Makes the liffey look like a wee burn this river ,mother of 90% of all the worlds metal ships in 1900 ,is a historical maritime live story. We took the cruise from under central station to the Braehead centre on the outskirts of REnfrew.
The guide was a mine of information.
Docks,ship yards and present day operations were all historically accounted for in an often humerous way, the accent is thick but fun and our arrival at Braehead led us onto another adventure with its shops and activitiy centres,including the worlds biggest indoor sky centre
A truly great day with something for all the family.
For those who are intersted in the industrial heritage of the River Clyde, have a look at www.clydewaterfrontheritage.com. You'll also find interesting places to visit along the Clyde and surrounding areas.
Like many cities, Glasgow is built on the two sides of a river, in this case the River Clyde. Its hard to believe, when you look at the river now, that until the late 1700s it was so shallow people could wade across it! Thanks to work to deepen and canalise it large ships were then able to come right up into the city centre. There is a saying that goes "The Clyde made Glasgow, and Glasgow made the Clyde". The river has long been known for its ship building although no so much now as it used to be.
This picture was taken at a bit of a quieter point on the river, near Glasgow Green
Go and hung around this famous river,talk to her make friends with this interesting river and she will tell you many amazing stories.
I wanted to stay and chat with her longer but I had to hurry had a VT meeting to attend.
But I told her,one day soon I will come again and talk with you all day..
Three of the best things to see in Scotland are in this park. The park itself is very beautiful, in truth spectacularly so.
The fountain in the park,see photo, near the duck pond celebrates the first city in the world over million people to have engineers pump fresh water from the mountains to the city, and a big engineers conference to show world how to do it.
Nearby is a statue given to the city by president Kennedy.
Also a fantastic skating park.
OK, so I got the idea here, but it was a very nice thinkg to do, I recommend it to everyone.
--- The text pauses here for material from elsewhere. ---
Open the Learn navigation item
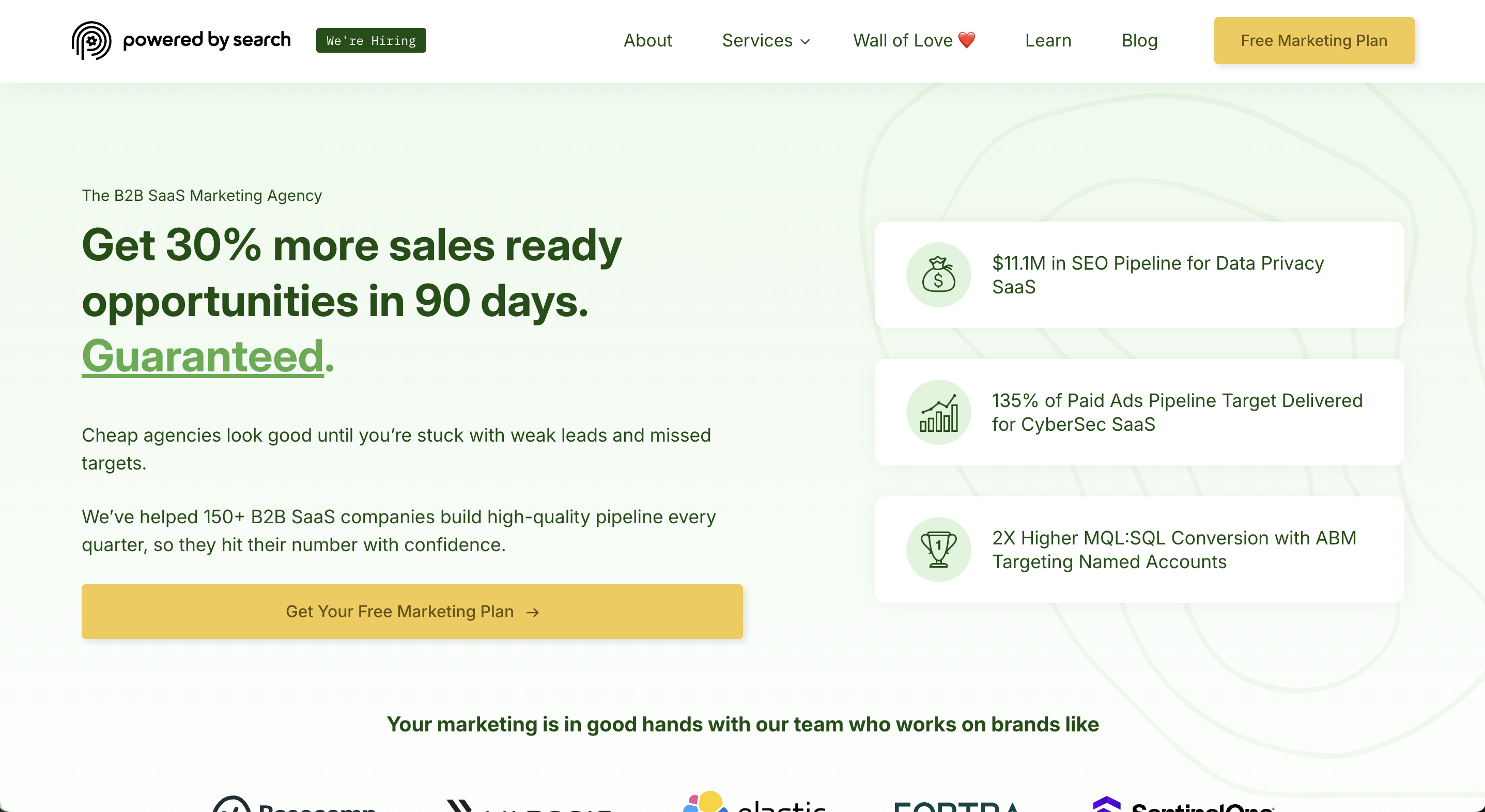The image size is (1485, 812). pyautogui.click(x=1047, y=40)
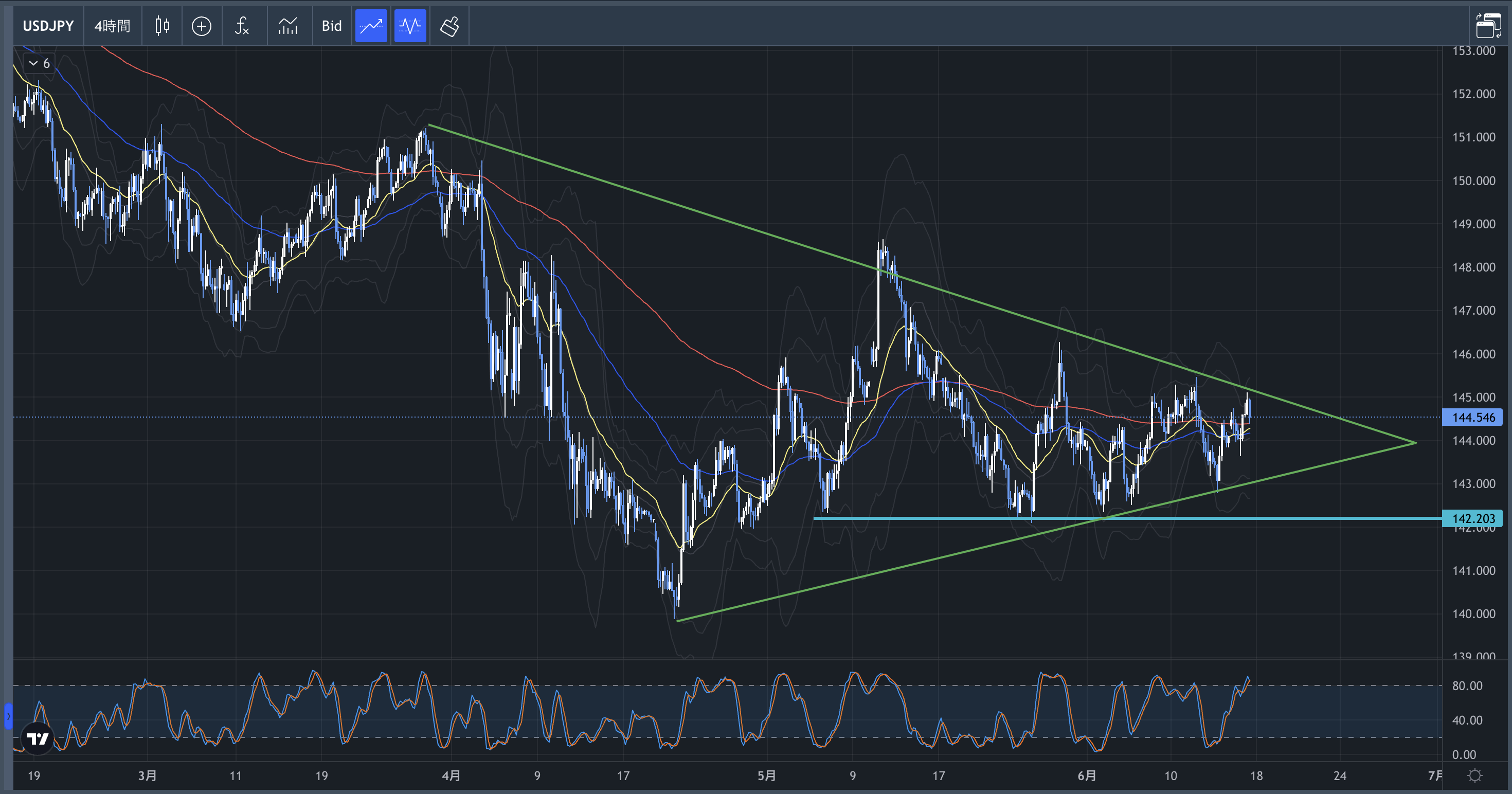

When I was at the Cathedral I walked to the river Clyde and decided I would walk to the SECC, where I had to be the next day so I wanted to explore a bit. It was a lovely walk. Most of the time you can walk a bit away from the roads so it feels like you're all by yourself a little bit. It's very enjoyable and passes a lot of lovely bridges I liked to walk under them...
I think it also took me about 1h30.
The River Clyde flows from its source in the "Lead Hills" area of lowland Scotland to its mouth near Glasgow at the Firth of Clyde, where it flows into the North channel of the Irish Sea. The Clyde Valley near New Lanark is particularly fertile, and home to many tomato greenhouses and garden centres, as well as being a magnet for tourists. The Clyde is also well-known for its shipbuilding which has declined in recent years, but saw the launch of such well-known ocean liners as the Queen Mary and the Queen Elizabeth 2. It has a total length of about 106 miles (176 km), making it Scotland's third longest river.
The views of the river clyde at night around the city centre are just breat taking when at night all the bridges lights are turned on.
The "Pride of the Clyde" runs from outside the Scottish Maritime Museum at Braehead to Jamaica Wharf in the city centre, along the River Clyde. Its makes a change from getting the bus into the city centre. We parked at Braehead and took the ferry service so we could spend part of the day in the city centre. There was a commentary and tickets cost £5 for an adult return.
I've heard that they plan to add more stops in the future, possibly including the Science Centre and another shopping centre that is planned on the other side of the Clyde.
The Tall Ship at Glasgow Harbour is open all year and offers the chance to explore one of the last remaining Clydebuilt sailing ships, the s.v. Glenlee (1896). Exhibitions, events, activities for children, a nautical souvenir shop and cafe are all on offer.